BEGIN Data records

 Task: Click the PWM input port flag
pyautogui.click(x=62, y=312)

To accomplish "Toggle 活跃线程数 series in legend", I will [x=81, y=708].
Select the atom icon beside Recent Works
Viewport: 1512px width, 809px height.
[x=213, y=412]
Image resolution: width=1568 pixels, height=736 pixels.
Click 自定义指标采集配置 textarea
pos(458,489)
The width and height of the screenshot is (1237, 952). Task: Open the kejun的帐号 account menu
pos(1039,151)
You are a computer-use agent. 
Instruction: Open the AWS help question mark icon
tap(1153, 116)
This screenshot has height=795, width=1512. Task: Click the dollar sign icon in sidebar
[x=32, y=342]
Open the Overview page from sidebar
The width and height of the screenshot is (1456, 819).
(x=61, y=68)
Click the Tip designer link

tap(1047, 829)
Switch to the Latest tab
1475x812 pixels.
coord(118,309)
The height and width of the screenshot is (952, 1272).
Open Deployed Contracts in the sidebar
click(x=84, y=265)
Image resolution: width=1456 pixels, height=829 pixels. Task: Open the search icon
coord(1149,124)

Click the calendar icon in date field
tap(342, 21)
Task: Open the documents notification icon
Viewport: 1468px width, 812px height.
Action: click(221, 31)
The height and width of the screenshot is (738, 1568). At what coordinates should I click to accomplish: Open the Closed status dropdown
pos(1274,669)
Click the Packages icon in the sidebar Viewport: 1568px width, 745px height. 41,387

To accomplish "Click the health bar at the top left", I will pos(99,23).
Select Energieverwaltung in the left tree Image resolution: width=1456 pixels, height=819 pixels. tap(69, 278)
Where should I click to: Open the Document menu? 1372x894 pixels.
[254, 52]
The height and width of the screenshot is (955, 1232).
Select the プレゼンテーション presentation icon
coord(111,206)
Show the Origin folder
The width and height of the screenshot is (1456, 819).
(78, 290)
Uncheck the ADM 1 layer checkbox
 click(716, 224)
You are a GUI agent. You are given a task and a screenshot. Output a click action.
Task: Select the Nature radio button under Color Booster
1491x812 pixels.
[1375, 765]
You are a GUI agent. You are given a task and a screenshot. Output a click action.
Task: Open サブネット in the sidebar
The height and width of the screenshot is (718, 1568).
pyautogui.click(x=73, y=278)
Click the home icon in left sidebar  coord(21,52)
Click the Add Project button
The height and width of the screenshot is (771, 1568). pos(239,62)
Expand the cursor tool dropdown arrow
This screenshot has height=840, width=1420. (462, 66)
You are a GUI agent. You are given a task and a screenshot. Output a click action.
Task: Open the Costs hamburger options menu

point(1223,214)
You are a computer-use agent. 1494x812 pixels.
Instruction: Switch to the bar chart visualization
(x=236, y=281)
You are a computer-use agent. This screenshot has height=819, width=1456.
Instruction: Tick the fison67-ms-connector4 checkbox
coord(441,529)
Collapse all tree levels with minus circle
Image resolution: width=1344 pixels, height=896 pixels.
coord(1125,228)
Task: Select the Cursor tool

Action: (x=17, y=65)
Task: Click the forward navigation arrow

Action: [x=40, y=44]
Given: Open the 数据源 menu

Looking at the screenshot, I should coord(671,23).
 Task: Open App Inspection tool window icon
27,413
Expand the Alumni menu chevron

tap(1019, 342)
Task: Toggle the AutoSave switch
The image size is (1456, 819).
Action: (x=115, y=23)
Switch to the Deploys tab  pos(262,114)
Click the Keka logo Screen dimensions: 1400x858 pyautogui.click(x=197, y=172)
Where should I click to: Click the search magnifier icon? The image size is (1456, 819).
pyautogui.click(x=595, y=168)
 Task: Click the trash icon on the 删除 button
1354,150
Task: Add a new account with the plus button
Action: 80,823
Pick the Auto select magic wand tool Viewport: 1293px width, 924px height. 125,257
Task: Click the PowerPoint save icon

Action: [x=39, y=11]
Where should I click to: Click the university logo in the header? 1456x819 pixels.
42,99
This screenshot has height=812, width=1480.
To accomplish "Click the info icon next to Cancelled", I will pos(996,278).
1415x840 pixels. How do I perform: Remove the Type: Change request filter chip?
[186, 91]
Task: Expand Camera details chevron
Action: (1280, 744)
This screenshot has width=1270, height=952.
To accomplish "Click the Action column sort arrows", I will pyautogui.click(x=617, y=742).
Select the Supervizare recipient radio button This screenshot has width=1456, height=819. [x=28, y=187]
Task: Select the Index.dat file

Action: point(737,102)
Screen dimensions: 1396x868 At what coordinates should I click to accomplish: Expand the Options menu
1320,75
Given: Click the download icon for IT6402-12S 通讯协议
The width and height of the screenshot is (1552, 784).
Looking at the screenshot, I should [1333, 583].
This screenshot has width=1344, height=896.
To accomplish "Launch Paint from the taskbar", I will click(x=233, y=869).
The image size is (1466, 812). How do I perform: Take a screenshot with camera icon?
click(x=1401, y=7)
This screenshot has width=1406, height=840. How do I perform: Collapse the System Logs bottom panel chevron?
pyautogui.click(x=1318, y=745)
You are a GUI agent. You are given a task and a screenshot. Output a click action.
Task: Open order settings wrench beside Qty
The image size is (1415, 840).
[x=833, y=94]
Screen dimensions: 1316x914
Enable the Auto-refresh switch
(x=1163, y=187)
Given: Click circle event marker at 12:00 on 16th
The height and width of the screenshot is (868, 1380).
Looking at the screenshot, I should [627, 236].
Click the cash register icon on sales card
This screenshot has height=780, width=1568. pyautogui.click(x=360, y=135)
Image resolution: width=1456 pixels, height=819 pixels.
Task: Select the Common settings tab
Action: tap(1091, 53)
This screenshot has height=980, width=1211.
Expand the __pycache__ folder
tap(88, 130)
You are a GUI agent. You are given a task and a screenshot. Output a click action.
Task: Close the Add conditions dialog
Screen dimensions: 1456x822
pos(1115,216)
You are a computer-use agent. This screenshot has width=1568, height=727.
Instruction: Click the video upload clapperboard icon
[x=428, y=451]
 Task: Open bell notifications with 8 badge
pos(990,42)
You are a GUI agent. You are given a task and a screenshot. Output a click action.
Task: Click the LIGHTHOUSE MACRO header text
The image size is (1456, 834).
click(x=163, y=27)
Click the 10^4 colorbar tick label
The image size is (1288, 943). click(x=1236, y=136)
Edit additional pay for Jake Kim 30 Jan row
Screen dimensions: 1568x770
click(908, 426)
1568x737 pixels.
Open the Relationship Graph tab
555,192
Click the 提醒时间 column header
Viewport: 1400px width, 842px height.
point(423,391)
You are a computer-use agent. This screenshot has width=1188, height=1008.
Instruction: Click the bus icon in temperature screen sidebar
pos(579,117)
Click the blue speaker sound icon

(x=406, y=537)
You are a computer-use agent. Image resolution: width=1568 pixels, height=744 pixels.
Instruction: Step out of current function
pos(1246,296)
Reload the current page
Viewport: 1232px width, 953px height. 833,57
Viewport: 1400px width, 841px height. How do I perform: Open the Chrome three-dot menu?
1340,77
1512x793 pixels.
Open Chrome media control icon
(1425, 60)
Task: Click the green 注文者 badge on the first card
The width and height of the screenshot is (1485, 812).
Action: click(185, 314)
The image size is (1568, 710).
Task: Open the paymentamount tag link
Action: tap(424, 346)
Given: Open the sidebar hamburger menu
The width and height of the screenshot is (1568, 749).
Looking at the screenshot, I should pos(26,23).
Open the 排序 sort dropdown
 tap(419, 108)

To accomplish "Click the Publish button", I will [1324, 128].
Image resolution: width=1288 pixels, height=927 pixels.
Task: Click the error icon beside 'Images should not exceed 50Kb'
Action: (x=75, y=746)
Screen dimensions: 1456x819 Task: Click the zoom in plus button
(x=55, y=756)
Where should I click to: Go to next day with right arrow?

END Data records

Wherever the word "from" appears in the listing, copy the line that holds it.

Open the Overview page from sidebar
To accomplish "Launch Paint from the taskbar", I will click(x=233, y=869).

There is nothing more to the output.